Auto part makers to benefit from TPPA

06 May 2016 / 05:38 H.

    CYBERJAYA: The Malaysia Automotive Institute (MAI) foresees tremendous opportunities for part and component manufacturers with the implementation of the Trans-Pacific Partnership Agreement (TPPA).
    Speaking to reporters after a talk on the impact of TPPA on the automotive industry here yesterday, MAI CEO Datuk Madani Sahari said Malaysia exports RM10 billion worth of parts and components annually and could perform better after the TPPA implementation.
    “It has been an increasing trend as it only used to be RM5 billion before. We just have to do more and believe in ourselves...Why can’t we double that export value in five years,” he added.
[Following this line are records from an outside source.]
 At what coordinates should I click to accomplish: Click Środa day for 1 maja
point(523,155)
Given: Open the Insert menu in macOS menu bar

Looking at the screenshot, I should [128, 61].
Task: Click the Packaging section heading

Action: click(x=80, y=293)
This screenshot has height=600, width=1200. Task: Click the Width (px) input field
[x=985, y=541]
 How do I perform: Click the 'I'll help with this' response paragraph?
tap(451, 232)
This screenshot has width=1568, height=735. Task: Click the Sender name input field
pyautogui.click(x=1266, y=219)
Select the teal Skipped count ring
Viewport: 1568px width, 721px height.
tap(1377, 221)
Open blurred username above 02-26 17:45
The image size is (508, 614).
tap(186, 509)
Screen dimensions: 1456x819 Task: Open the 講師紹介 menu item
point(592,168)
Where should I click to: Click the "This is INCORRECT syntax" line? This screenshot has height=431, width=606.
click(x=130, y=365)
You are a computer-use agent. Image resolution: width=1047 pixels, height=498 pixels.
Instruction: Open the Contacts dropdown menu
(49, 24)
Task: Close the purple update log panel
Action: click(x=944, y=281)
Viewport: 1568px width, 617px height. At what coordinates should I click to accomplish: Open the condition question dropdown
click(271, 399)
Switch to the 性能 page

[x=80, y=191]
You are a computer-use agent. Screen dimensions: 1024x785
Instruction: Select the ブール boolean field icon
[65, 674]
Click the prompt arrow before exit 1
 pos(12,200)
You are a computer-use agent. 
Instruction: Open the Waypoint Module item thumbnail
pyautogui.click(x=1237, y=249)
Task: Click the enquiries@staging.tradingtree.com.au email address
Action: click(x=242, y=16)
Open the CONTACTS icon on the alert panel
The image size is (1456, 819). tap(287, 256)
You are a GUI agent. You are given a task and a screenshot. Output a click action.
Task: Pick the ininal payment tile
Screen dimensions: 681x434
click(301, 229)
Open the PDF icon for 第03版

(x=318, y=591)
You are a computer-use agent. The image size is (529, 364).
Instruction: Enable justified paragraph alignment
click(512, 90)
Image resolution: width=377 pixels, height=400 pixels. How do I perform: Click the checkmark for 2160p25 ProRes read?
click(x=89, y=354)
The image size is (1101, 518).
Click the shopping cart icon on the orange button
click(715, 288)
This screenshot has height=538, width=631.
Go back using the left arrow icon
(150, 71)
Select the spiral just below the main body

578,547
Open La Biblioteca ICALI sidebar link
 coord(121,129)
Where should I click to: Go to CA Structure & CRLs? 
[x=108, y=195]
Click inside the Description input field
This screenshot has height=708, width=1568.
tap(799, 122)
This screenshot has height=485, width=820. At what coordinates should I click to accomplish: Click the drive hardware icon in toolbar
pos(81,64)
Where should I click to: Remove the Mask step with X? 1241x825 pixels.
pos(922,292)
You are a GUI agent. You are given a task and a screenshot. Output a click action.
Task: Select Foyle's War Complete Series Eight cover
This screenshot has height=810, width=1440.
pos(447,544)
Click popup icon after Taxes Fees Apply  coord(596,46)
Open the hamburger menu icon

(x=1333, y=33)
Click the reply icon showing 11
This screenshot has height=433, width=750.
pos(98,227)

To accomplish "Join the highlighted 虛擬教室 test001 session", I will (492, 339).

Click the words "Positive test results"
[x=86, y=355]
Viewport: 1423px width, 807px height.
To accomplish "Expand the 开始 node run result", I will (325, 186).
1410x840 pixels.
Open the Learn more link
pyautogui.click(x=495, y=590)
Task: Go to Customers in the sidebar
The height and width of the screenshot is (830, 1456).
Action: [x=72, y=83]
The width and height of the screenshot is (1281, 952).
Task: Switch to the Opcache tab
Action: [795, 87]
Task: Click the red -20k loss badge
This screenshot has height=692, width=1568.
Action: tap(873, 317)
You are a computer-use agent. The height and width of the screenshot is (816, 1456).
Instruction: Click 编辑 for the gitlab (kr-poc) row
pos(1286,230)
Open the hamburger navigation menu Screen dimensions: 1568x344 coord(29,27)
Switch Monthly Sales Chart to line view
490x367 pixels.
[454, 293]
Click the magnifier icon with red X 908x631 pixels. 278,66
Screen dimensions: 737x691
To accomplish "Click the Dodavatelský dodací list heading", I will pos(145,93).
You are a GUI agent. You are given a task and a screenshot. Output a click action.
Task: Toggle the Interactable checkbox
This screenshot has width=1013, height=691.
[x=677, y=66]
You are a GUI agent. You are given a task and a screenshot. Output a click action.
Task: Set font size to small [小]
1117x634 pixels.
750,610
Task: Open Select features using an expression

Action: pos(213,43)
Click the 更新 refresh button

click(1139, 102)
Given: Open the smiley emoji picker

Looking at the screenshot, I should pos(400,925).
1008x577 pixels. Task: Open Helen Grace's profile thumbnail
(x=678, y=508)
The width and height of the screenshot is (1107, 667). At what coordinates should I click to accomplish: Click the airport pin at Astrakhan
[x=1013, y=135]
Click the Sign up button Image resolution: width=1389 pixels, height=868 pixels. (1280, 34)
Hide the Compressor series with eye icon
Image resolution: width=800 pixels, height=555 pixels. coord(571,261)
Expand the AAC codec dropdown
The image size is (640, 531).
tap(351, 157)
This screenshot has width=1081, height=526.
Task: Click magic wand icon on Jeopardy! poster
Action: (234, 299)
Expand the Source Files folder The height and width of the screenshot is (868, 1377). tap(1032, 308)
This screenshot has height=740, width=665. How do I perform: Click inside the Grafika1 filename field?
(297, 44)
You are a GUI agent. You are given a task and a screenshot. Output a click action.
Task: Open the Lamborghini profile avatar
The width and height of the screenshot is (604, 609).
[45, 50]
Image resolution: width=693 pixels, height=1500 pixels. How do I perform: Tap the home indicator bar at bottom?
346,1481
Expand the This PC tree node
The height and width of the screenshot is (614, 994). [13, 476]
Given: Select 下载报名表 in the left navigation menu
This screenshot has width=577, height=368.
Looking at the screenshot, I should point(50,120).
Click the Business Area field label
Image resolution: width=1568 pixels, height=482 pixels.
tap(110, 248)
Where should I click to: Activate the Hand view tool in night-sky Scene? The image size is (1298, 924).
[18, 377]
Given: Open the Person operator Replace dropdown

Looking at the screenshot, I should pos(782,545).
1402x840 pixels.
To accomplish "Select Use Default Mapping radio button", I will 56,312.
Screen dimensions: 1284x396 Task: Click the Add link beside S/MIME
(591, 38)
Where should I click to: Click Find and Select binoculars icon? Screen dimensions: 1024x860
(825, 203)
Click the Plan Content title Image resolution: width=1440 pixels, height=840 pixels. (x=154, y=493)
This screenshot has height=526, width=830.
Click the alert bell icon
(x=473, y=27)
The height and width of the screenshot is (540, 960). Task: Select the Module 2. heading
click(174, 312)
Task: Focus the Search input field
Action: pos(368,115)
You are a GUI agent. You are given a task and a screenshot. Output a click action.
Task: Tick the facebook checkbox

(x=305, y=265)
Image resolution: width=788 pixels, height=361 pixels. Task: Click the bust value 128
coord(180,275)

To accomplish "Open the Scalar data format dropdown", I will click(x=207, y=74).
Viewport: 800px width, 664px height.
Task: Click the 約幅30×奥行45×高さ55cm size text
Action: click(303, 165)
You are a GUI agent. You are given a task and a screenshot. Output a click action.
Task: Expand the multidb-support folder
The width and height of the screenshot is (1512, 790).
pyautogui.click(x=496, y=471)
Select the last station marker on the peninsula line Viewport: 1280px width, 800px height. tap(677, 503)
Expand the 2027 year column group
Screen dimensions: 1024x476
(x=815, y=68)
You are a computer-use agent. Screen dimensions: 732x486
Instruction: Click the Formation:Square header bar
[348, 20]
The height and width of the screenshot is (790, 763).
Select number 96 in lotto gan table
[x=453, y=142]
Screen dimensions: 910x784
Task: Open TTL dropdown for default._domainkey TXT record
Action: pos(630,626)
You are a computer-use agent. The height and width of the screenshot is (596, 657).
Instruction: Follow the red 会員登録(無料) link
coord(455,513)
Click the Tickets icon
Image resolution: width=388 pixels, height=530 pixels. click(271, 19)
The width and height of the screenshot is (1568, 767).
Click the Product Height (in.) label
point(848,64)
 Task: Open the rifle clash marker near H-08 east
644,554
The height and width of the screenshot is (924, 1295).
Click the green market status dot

    Madani highlighted that Malaysia automotive players could tap into other TPPA countries under the rule of origin provisions.
    “For vehicles that exported within TPPA countries, they must meet the rules of origin of 55%, meaning the parts and components must be coming from TPPA countries.
    “Malaysian suppliers not only have the opportunities to supply to OEMs (original equipment manufacturers) within the country, but also to TPPA countries, especially the top four countries that produce cars, namely the US, Japan, Canada and Mexico,” he said.
    Given the preferential tariff rates, Madani believes Proton Holdings Bhd and Perusahaan Otomobil Kedua Sdn Bhd (Perodua) will also benefit from market access under TPPA.
    “But provided they must be competitive in terms of their base cost, that’s why the strategic direction of NAP (National Automotive Policy) is about enhancing competition,” he said.
    While Thailand has been the automotive hub for the Asean region for some time, Madani is of the view that it’s not too late for Malaysia to establish its footprint in the automotive industry through the energy efficient vehicle (EEV) segment.
    He explained that there are still many OEMs that haven’t expanded into the Asean market, whose models are more towards fuel efficiency and lower carbon emission.
    With the liberalisation of the automotive industry through NAP, Madani said future car prices will be largely driven by market forces.
    According to him, average car prices for 400 variants have dropped by 12.7% from 2013 till the first quarter of 2016.
    Meanwhile, Ministry of lnternational Trade and Industry (Miti) deputy secretary-general of strategy and monitoring Datuk J. Jayasiri said he couldn’t assure that car prices will come down post-TPPA implementation.
    “By right, if no changes in excise tax and when import duty comes down, you should see a 30% drop in car prices provided there is no exchange rate fluctuation,” he noted.